Our Da Hong Pao isn't from those bushes. It's grown in Enshi Prefecture, Hubei Province — the same mountain-and-rock tradition, a different mountain — by a worker-owned cooperative we've worked with directly for years. Same heavily oxidized, charcoal-roasted style; the same mineral, warm depth the Chinese call yan yun, "rock rhyme." Just not in a museum. We think it belongs in a canister on your counter.
Brewing: 210°F, 4 minutes, 2 teaspoons (4g) per 8 oz cup. Pour off the first short steep as a rinse to open the leaves. After that, you'll get four or five solid infusions — many people brew through the whole morning on one measure. The leaves are forgiving; a few extra minutes won't turn this bitter.
Certifications: USDA Organic, MOFGA Organic. Grown without synthetic pesticides or herbicides. The co-op structure means the people who grew your tea share in what it earns.

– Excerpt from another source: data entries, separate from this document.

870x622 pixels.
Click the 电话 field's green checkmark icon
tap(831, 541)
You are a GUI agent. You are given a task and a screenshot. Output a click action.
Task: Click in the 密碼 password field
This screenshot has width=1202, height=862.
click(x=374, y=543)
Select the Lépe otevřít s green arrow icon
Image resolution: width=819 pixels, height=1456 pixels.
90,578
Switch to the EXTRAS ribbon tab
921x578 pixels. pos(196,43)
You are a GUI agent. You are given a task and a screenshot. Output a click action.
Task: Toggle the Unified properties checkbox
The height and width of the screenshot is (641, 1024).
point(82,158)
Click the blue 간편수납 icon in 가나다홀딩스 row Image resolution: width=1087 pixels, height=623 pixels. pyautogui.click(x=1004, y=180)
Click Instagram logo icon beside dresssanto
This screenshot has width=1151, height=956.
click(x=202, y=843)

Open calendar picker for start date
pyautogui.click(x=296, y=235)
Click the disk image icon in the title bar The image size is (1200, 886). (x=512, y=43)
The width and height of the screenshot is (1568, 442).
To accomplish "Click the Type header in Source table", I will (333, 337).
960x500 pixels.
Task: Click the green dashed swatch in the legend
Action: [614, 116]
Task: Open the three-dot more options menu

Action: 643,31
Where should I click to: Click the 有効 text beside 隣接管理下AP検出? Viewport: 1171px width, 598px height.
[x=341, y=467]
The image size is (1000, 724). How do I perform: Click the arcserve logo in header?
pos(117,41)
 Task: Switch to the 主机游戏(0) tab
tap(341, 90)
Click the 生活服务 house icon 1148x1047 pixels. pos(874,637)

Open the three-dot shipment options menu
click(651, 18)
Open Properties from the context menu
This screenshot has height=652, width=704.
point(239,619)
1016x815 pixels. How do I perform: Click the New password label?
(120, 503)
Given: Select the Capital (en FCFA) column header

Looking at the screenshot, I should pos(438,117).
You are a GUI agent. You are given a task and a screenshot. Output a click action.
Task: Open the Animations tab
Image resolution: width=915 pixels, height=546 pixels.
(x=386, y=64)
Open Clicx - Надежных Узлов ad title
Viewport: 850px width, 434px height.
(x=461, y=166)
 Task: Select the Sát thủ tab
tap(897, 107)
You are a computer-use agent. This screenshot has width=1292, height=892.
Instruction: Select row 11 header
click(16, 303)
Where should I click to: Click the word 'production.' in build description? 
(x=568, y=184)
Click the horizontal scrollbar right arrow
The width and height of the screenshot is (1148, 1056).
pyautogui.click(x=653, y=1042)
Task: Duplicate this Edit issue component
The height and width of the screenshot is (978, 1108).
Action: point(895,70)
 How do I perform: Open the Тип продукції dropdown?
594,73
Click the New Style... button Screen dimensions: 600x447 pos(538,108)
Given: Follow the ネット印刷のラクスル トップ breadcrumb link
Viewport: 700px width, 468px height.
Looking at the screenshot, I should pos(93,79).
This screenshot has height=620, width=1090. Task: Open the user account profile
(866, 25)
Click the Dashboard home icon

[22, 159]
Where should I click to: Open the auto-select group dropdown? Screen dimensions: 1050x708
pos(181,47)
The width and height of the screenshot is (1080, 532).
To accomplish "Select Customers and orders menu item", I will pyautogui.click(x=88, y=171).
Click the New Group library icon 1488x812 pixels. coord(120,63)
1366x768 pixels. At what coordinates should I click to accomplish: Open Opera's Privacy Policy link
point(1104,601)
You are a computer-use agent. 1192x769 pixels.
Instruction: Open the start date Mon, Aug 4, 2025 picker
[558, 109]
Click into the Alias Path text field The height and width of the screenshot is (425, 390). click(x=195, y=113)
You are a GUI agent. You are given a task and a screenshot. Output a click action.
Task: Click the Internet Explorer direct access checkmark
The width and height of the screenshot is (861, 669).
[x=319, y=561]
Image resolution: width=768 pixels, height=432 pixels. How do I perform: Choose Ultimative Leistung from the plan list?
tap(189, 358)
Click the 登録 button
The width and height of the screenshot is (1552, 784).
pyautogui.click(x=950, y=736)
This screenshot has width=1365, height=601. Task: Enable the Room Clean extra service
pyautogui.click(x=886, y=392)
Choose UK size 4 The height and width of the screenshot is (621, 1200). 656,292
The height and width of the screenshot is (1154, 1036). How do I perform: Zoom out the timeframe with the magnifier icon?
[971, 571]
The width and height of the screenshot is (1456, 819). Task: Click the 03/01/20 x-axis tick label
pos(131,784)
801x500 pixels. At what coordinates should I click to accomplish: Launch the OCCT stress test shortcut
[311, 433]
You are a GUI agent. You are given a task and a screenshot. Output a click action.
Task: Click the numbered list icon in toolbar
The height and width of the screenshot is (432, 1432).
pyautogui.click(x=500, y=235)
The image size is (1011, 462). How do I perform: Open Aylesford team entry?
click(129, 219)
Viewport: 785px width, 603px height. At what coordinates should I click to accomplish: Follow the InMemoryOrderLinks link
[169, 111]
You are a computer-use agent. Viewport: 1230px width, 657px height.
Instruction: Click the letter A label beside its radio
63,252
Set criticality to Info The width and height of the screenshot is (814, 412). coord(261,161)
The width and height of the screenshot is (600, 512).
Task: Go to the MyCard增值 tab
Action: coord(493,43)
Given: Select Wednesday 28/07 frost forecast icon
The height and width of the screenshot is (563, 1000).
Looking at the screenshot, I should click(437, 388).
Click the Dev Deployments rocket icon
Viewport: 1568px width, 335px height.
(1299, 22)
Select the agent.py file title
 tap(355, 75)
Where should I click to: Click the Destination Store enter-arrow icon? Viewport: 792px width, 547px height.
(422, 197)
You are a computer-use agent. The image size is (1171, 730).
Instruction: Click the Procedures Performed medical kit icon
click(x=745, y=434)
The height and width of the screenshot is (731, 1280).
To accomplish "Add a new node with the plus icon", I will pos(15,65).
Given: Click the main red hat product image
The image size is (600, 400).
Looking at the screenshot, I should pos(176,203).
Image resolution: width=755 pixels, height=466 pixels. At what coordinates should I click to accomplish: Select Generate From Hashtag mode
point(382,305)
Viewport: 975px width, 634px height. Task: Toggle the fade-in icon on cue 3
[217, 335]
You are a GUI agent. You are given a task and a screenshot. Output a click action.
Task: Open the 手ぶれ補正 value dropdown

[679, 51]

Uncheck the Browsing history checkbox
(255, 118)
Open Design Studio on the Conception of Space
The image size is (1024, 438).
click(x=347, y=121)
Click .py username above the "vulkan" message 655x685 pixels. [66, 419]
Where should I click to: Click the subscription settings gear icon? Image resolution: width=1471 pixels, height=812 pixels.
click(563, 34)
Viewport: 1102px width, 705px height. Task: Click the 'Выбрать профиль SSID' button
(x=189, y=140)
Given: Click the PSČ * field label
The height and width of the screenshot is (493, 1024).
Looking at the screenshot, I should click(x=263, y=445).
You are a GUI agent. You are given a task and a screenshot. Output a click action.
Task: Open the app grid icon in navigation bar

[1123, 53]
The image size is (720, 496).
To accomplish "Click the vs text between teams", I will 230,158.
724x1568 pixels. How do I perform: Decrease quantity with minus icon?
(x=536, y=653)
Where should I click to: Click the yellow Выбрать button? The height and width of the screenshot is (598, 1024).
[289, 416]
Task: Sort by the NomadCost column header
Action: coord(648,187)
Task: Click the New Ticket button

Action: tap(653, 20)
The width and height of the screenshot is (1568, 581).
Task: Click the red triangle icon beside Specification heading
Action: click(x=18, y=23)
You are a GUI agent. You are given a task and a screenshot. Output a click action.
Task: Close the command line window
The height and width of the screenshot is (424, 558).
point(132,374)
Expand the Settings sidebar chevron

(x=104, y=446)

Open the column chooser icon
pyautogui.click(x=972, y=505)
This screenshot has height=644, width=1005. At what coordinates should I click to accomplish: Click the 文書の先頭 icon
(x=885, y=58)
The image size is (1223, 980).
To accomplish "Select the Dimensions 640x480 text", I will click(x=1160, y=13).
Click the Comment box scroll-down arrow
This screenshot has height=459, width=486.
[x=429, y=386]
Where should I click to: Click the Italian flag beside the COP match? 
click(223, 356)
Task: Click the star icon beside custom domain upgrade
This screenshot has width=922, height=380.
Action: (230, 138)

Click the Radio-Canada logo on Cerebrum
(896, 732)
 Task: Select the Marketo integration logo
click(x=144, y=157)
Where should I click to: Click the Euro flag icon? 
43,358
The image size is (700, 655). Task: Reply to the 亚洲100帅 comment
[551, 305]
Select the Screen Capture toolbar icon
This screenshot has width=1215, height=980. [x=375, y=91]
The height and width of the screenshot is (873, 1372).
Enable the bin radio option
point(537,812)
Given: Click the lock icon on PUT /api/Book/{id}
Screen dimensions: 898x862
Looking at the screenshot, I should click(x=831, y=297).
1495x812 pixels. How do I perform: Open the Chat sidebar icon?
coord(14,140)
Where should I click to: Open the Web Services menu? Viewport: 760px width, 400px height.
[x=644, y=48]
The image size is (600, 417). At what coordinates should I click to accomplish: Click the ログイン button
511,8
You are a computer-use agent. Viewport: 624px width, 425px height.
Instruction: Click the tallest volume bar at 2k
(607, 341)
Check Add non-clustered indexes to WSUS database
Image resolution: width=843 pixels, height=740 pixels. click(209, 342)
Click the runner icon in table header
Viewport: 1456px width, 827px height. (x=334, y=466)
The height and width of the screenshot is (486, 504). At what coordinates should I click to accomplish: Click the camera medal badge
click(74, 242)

What does Da Hong Pao taste like?
Deep and warm — caramelized sugar, plum, cinnamon, and a mineral finish that lingers. One customer called it "woodsmoke and deep forests in the rain." Others pick up cocoa, chestnuts, honey. Smooth and clean, no bitterness even when steeped long.
Is this a good daily tea or more of a special occasion tea?
Daily — that's exactly what we source it for. It's robust enough to replace a morning coffee and forgiving enough to brew at a desk without fussing over timing. Renee called it "smooth and great tasting no matter how short or long you steep it," which is the whole pitch.
How much caffeine is in Da Hong Pao?
Roughly 40–50mg per 8 oz cup — about the same as our black teas, and well under a typical coffee. Combined with the L-theanine naturally present in all tea, you get sustained, calm energy rather than a spike and crash.
Can I steep the leaves more than once?
Four or five times is standard for a rock oolong this good. Pour off the first 30-second steep as a rinse, then brew progressively — 4 minutes, then 5, then 6. Many customers work through the same measure all morning.
Is this tea from the Wuyi Mountains?
No, and we're straightforward about that. The original Da Hong Pao mother trees grow in Wuyi, Fujian Province. Our tea is grown in the same style in Enshi, Hubei — organic, worker co-op sourced, and priced to drink every day. Same tradition, different mountain.
What's the difference between Da Hong Pao and a lighter oolong like Jade?
Da Hong Pao is a rock oolong — heavily oxidized and charcoal-roasted, with a distinctive mineral depth. Lighter oolongs like our Jade are closer to green tea: floral, barely roasted, a completely different cup. Think of them as opposite ends of the oolong spectrum.